=== LISTED RECORDS ===

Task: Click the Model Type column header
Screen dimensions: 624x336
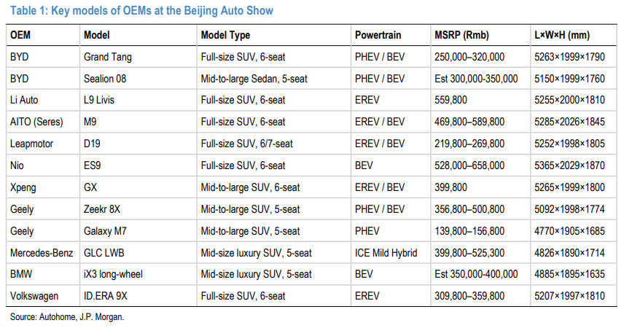Action: 225,35
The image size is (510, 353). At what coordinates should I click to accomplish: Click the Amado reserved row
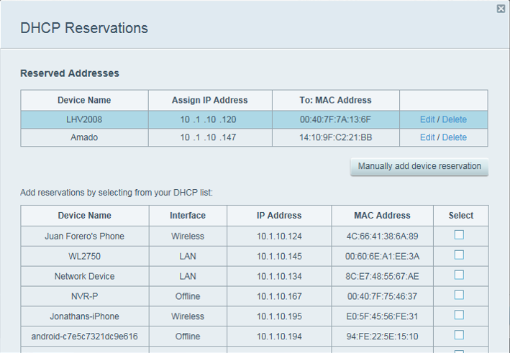pos(84,137)
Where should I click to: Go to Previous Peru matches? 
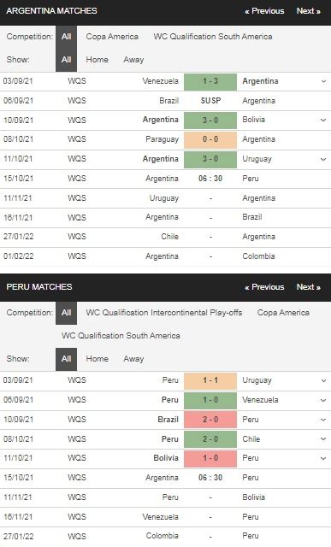(x=264, y=287)
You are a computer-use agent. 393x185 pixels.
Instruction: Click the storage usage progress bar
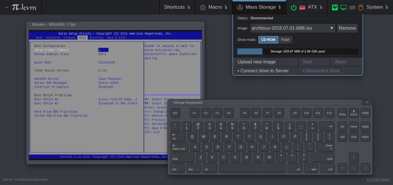(x=297, y=52)
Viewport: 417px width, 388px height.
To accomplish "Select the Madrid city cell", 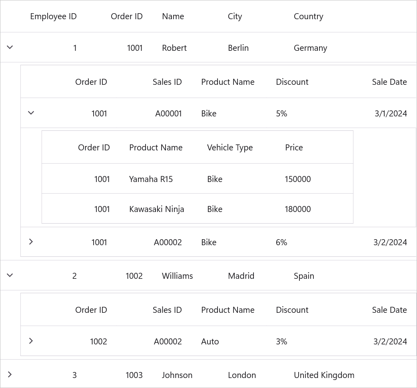I will tap(241, 276).
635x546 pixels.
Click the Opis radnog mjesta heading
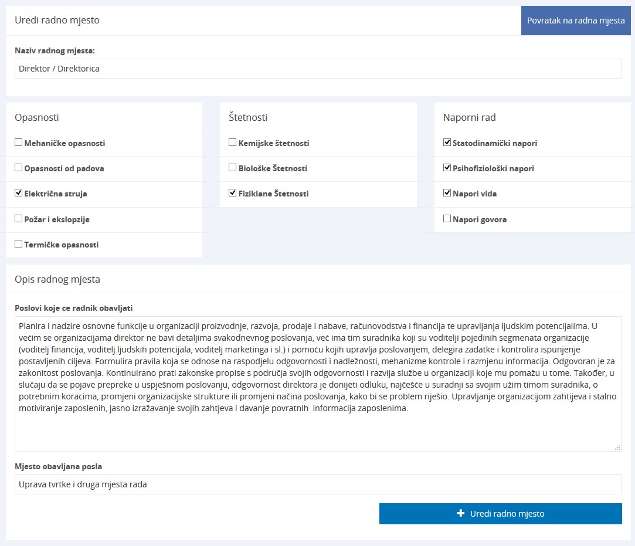[x=57, y=279]
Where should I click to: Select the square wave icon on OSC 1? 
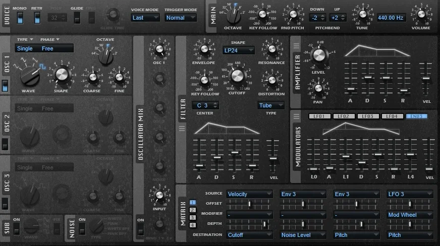[x=42, y=66]
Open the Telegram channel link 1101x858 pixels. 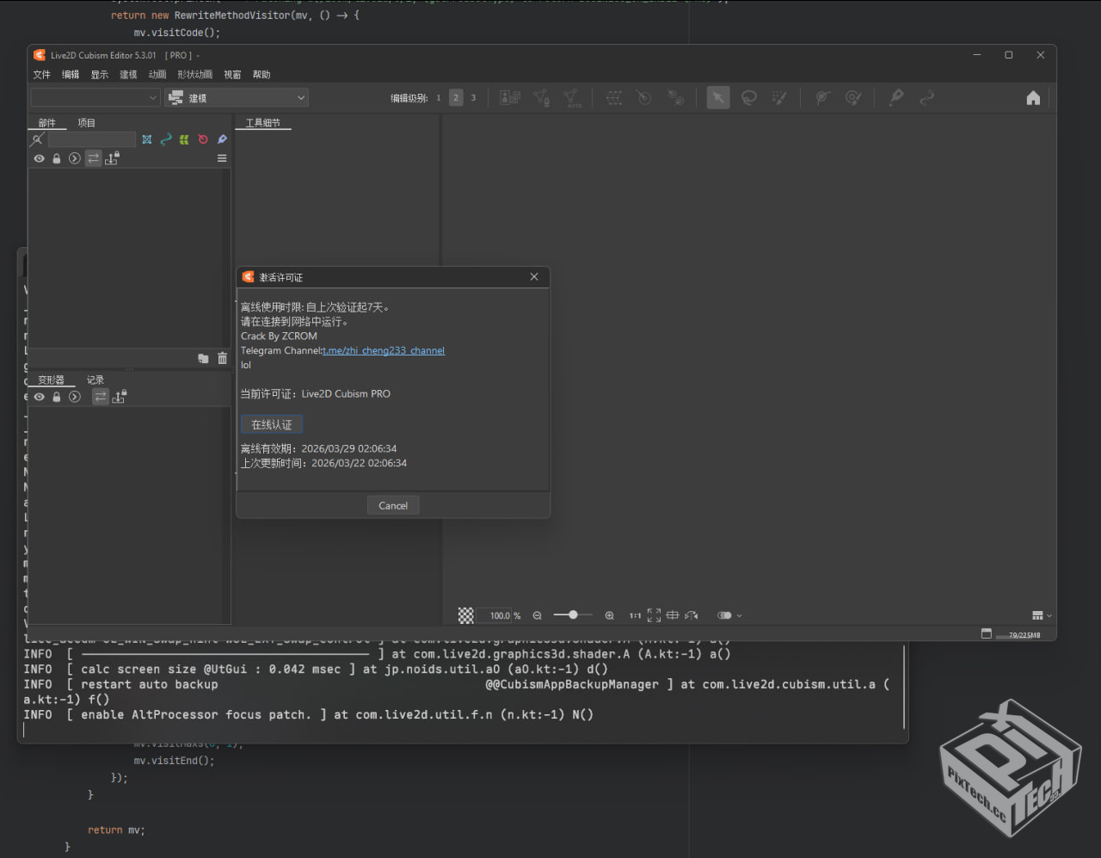pos(384,350)
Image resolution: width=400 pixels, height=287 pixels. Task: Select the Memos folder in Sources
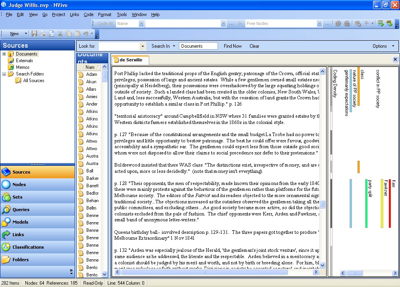[x=23, y=67]
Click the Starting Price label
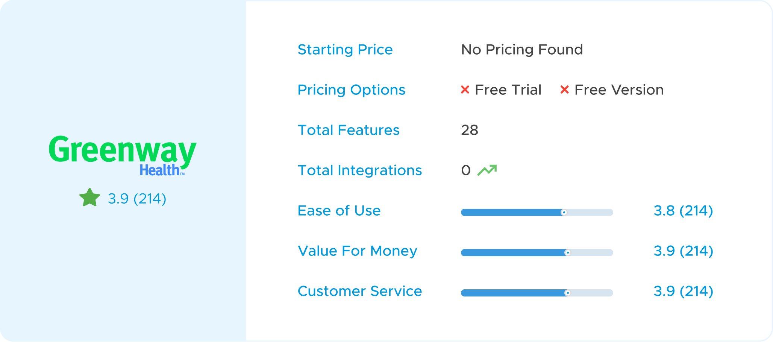The image size is (773, 342). click(x=345, y=50)
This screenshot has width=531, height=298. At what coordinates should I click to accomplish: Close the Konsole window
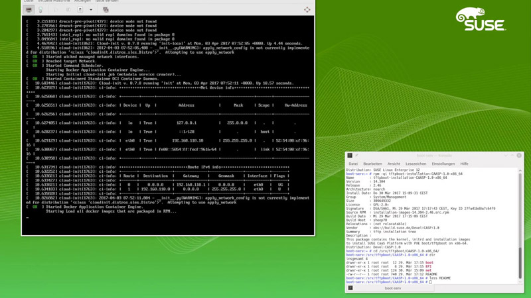[519, 156]
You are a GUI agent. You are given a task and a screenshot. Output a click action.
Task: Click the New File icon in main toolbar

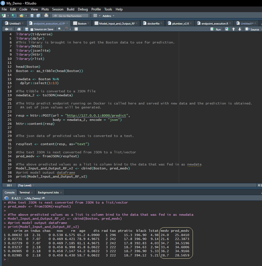click(x=4, y=16)
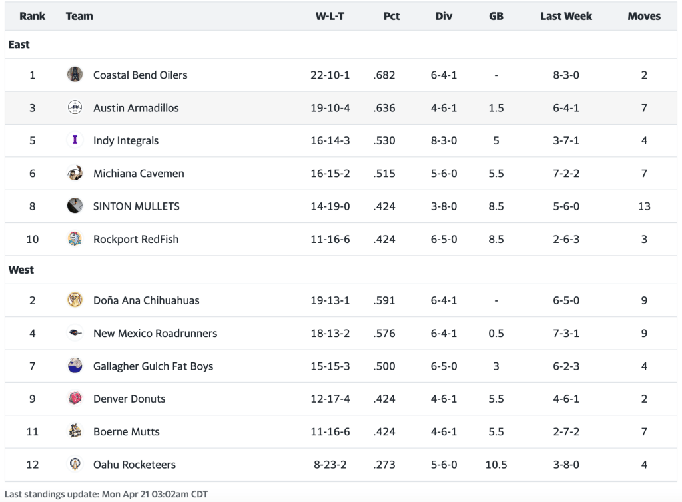Click the Oahu Rocketeers team logo
The image size is (682, 502).
pyautogui.click(x=75, y=465)
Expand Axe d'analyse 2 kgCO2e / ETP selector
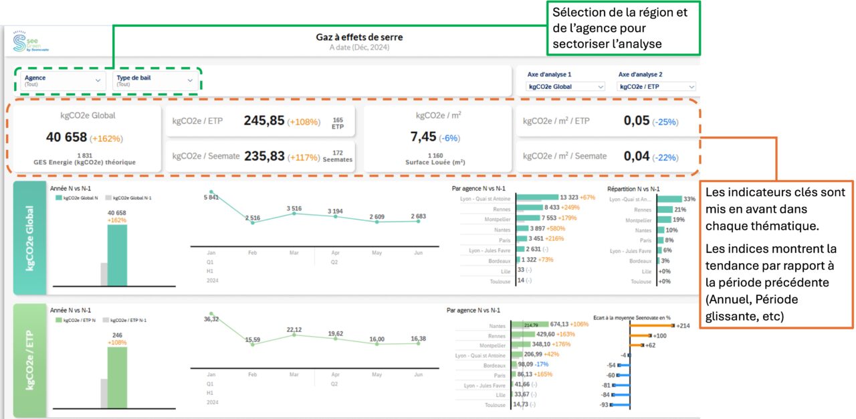Image resolution: width=856 pixels, height=419 pixels. click(657, 86)
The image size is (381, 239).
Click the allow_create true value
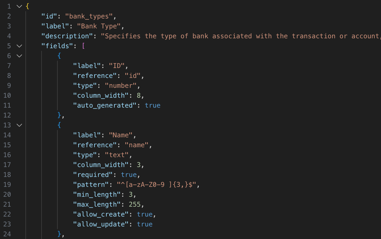click(x=145, y=214)
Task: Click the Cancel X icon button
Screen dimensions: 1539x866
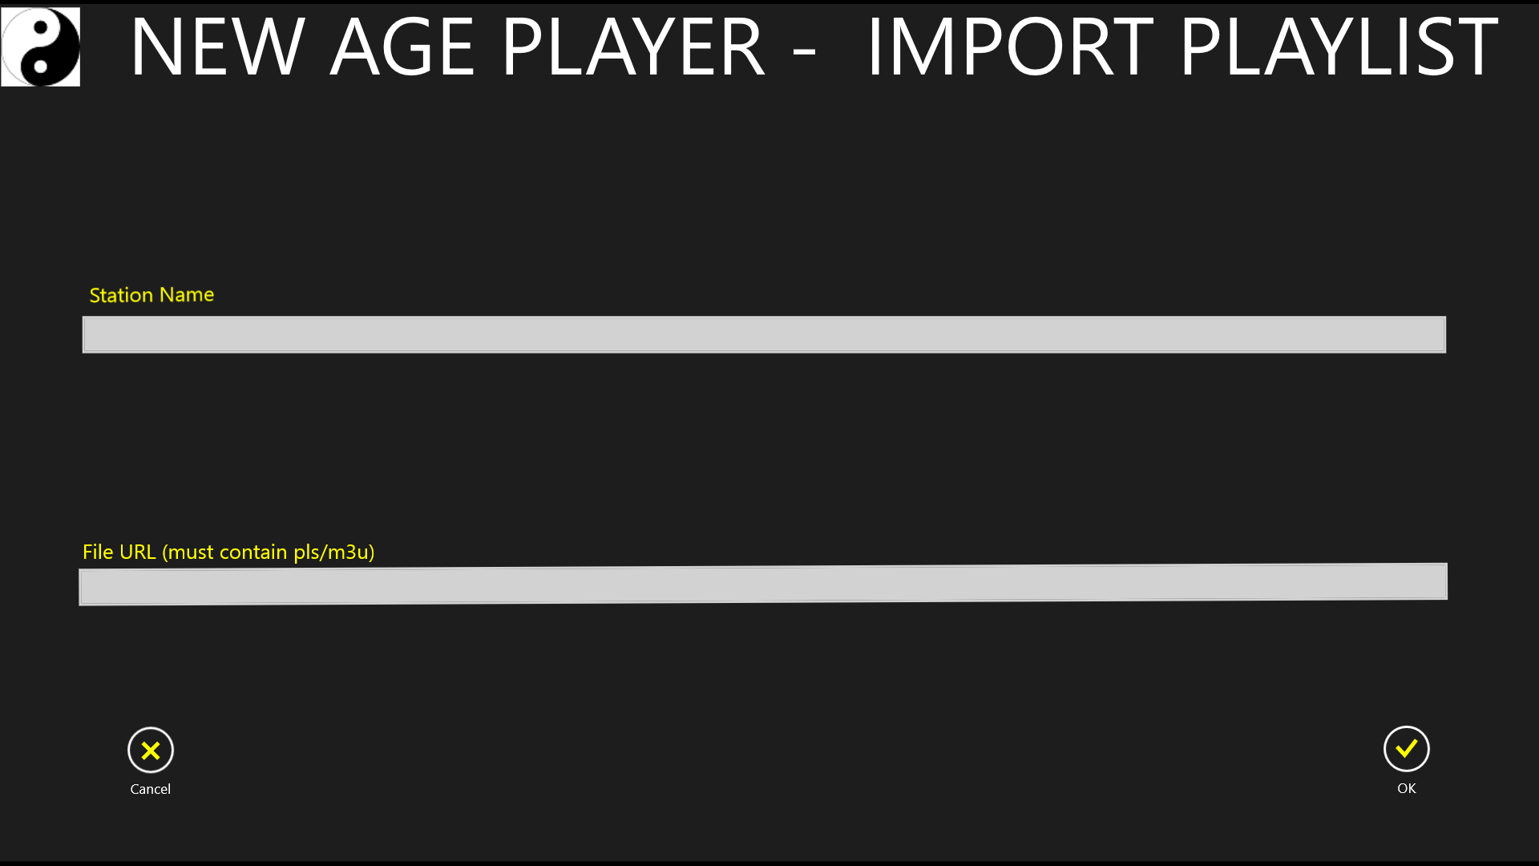Action: coord(150,750)
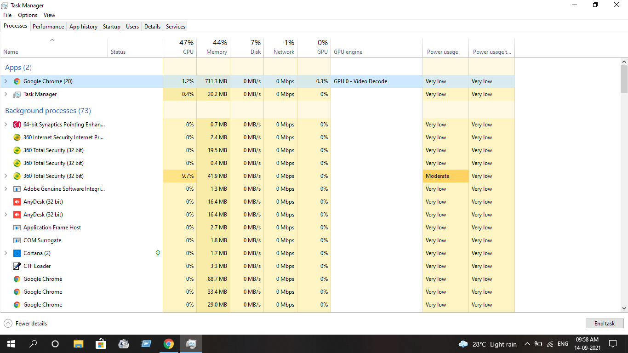Image resolution: width=628 pixels, height=353 pixels.
Task: Expand the Google Chrome (20) app group
Action: (x=6, y=81)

===

→ WORK REQUIRED: In the listing above, find the line containing "This screenshot has" and restate it and every later line verbatim, with the pictures left out.

→ EXERCISE ANSWER:
This screenshot has width=531, height=298. At what coordinates should I click to accomplish: Close the Konsole window
[519, 156]
You are a GUI agent. You are given a task and a screenshot. Output a click action.
Task: Click the New File icon in main toolbar

click(x=4, y=16)
Click the Oahu Rocketeers team logo
The image size is (682, 502).
pyautogui.click(x=75, y=465)
Expand Axe d'analyse 2 kgCO2e / ETP selector
Image resolution: width=856 pixels, height=419 pixels. click(657, 86)
The image size is (381, 239).
Click the allow_create true value
click(x=145, y=214)
Task: Click the Cancel X icon button
Screen dimensions: 1539x866
Action: coord(150,750)
Image resolution: width=628 pixels, height=353 pixels.
Task: Expand the Google Chrome (20) app group
Action: (x=6, y=81)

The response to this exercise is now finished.